Traffic, however, remains the pressure point. Residents have voiced concerns about congestion along Highway 47 and U.S. 280. Sumners said the city, county and state are working together on traffic studies and recommendations before it has final approval.
“Any time you have a development of that size, there are going to have to be changes made so the traffic can flow smoothly,” he said.
City governance grows up
Behind the visible projects is a more subtle shift in how Chelsea operates.
Sumners has made clear that his administration is focused on professionalizing city operations as population growth accelerates.
“I’m working with all of our department heads right now,” he said, explaining that each department is completing a thorough analysis along with one-, three-, five- and 10-year plans.
“We’re all going to sit down together and come up with our plan for the city of Chelsea — out to 10 years,” he said.
The first year, he noted, focuses on realistic goals; the later years are more aspirational but will be revisited annually.
That approach reflects Chelsea’s fiscal structure, which is unlike most cities’.
“We do not have property tax in the city of Chelsea,” Sumners said. “Our city budget is primarily sales tax.”
Sales tax is what funds city services, capital maintenance and quality-of-life amenities — from ballfields to roads to public safety.
“A lot of people look at the commercial growth and think that it’s a detriment,” Sumners said. “But at the same time, they want nice ball fields and nice roads.”
Small-town charm, preserved
Even as Chelsea courts major retail and mixed-use projects, Sumners has repeatedly emphasized that growth is not synonymous with big-box blandness.
“One of the things that we’re really passionate about is promoting and supporting our small businesses here in the city,” Sumners said.
The city has hired an event planner and promoter and is looking at ways to highlight local shops and boutiques alongside national brands.
“You’ve got your small boutiques that really cater to a whole different demographic than Target and Walmart,” Sumners said. “(We’re) pointing that out, reminding people, ‘Hey, if you want this, you can get it in Chelsea.’”
The goal, he said, is not choosing between large and small, but making room for both.
“To be a thriving city, we require those larger box retail stores as well as the small businesses,” he said. “I think that we can all work together and be successful in Chelsea.”

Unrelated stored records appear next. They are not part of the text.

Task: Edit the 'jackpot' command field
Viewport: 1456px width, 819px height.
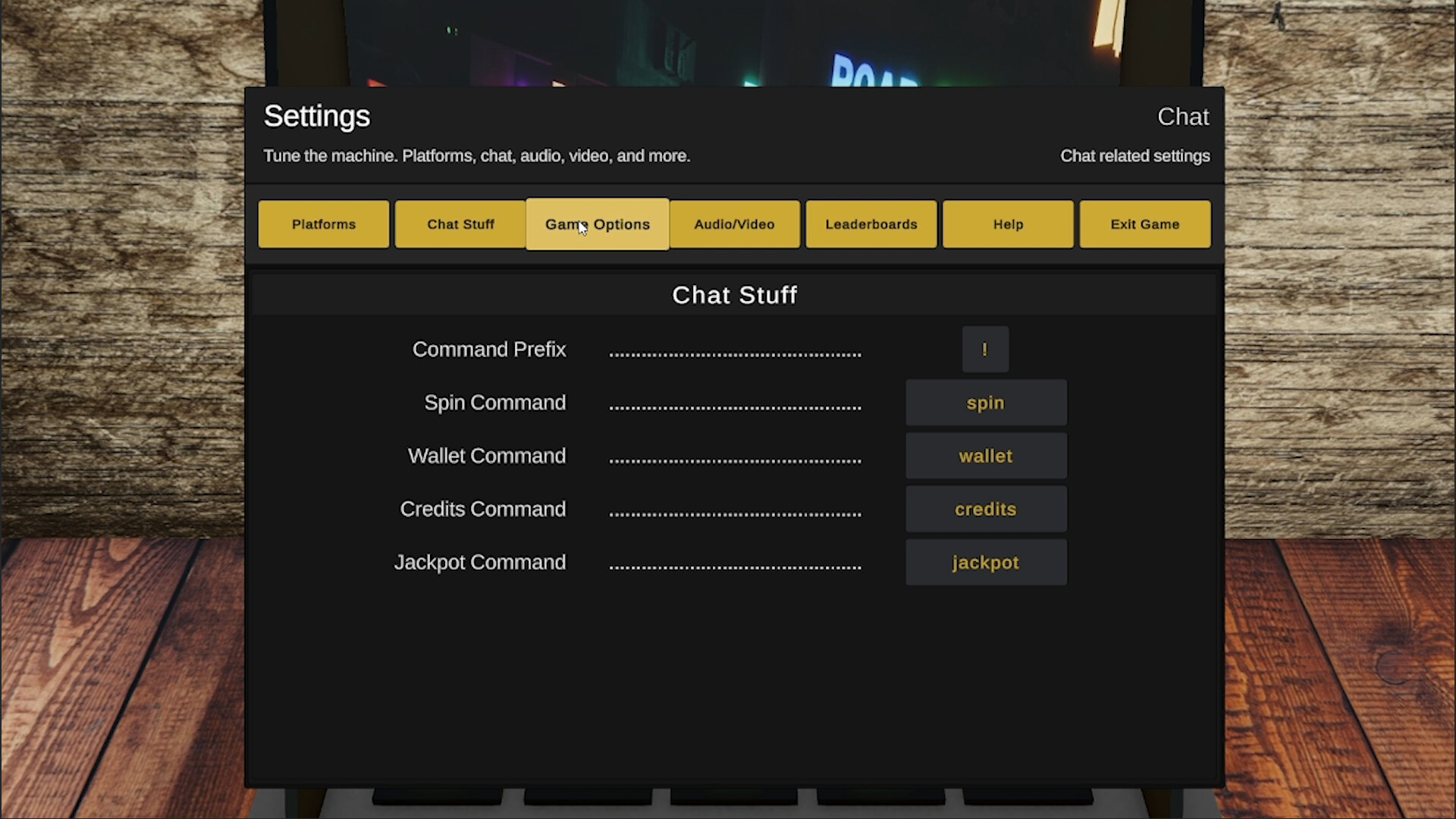Action: 986,562
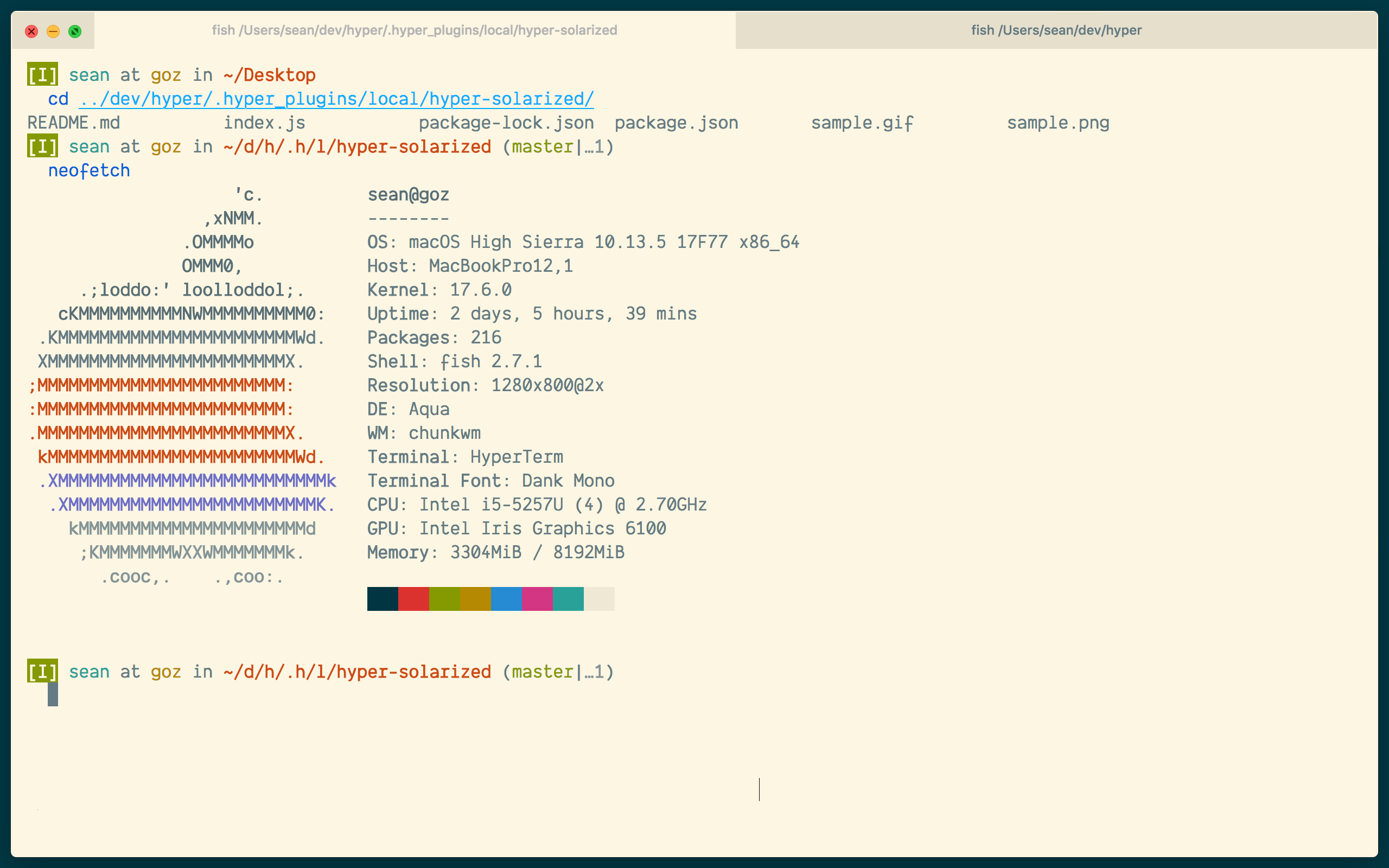
Task: Click the magenta color swatch
Action: pyautogui.click(x=537, y=599)
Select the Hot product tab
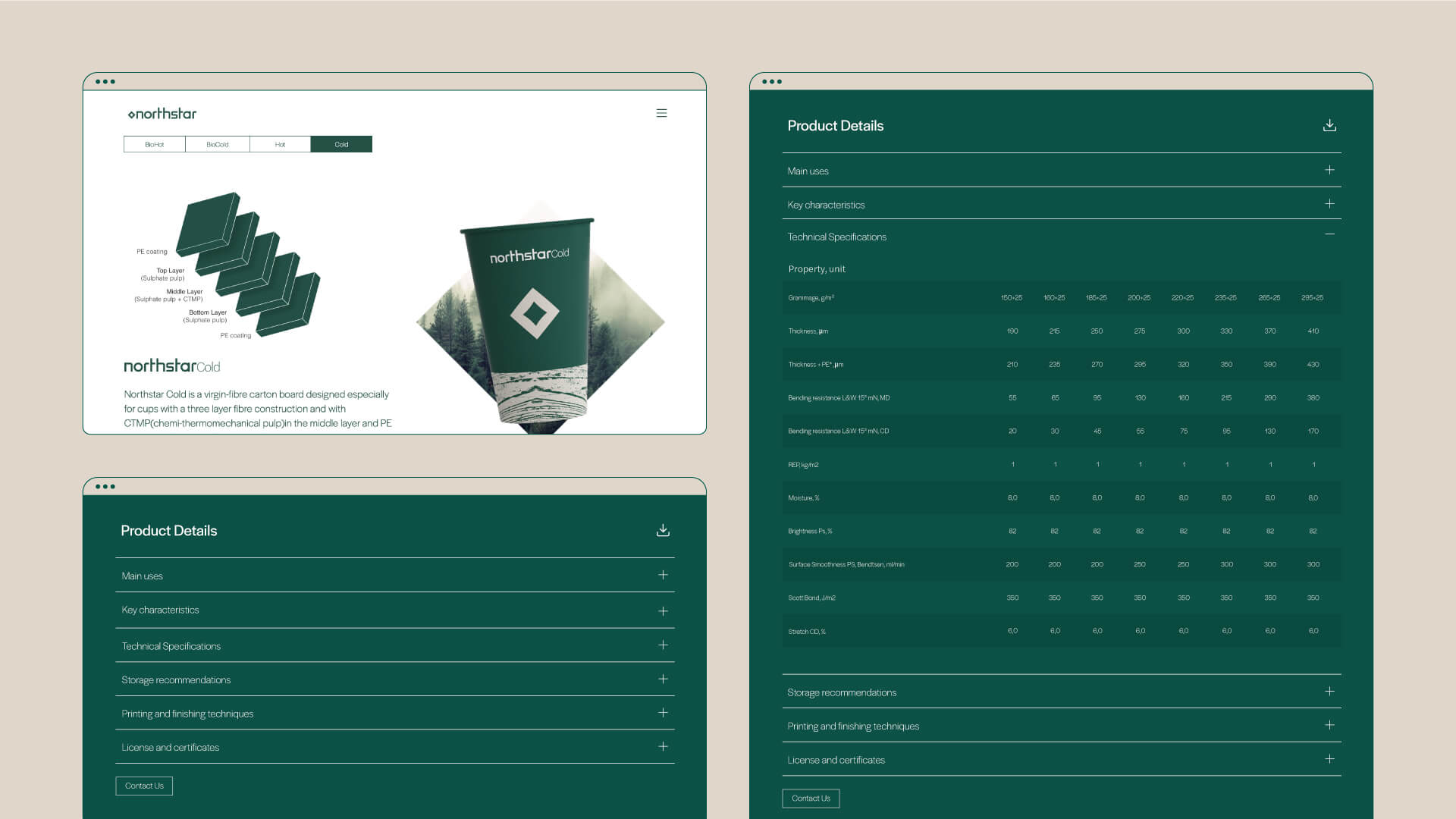Viewport: 1456px width, 819px height. coord(280,144)
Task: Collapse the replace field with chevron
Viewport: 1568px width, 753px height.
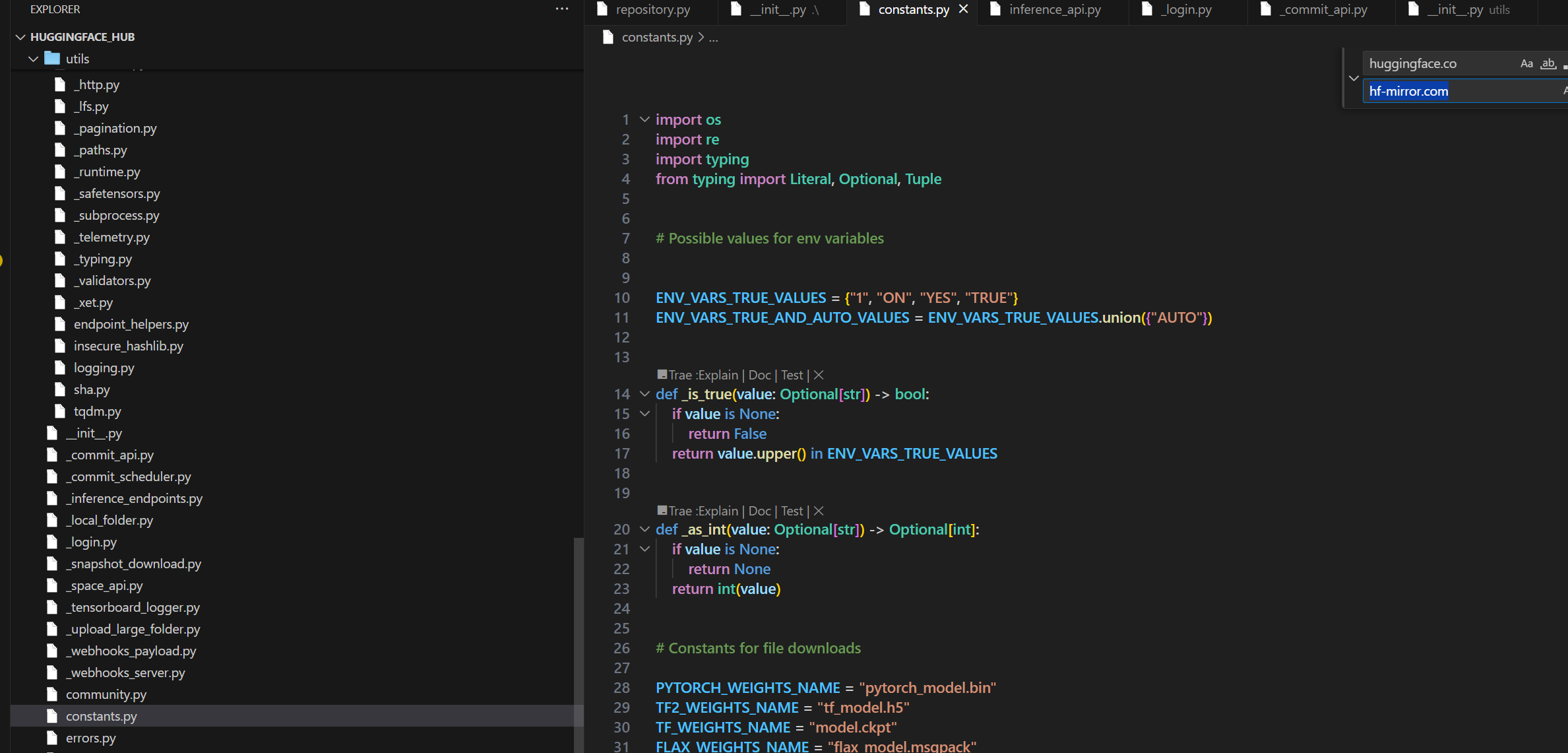Action: (x=1354, y=78)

That philosophy is rooted in personal history. Sumners moved to Chelsea in 1986, when the city had no traffic lights and little commercial presence.
“I’ve seen it grow,” Sumners said. “You want to keep that small-town mentality, but then, being on the council for the last nine years, I’ve come to learn and understand what it takes for the city to be able to grow and provide the amenities and the services that the citizens want and expect.”
Infrastructure, identity and the year ahead
Chelsea’s population curve clearly tells the story: rapid growth in the early 2000s, steady gains through the 2010s, and another surge around 2020. With that growth comes complexity — and 2026 is poised to be a year when long-term decisions begin to lock into place.
Traffic studies, incentive structures, development phasing and internal planning will all intersect. Some projects, like Valley Post, are already delivering results. Others, like Chelsea Plaza and Target, remain future tense — but require present-day choices.
Sumners does not pretend the path is simple. “If you’re not growing, you’re dying.”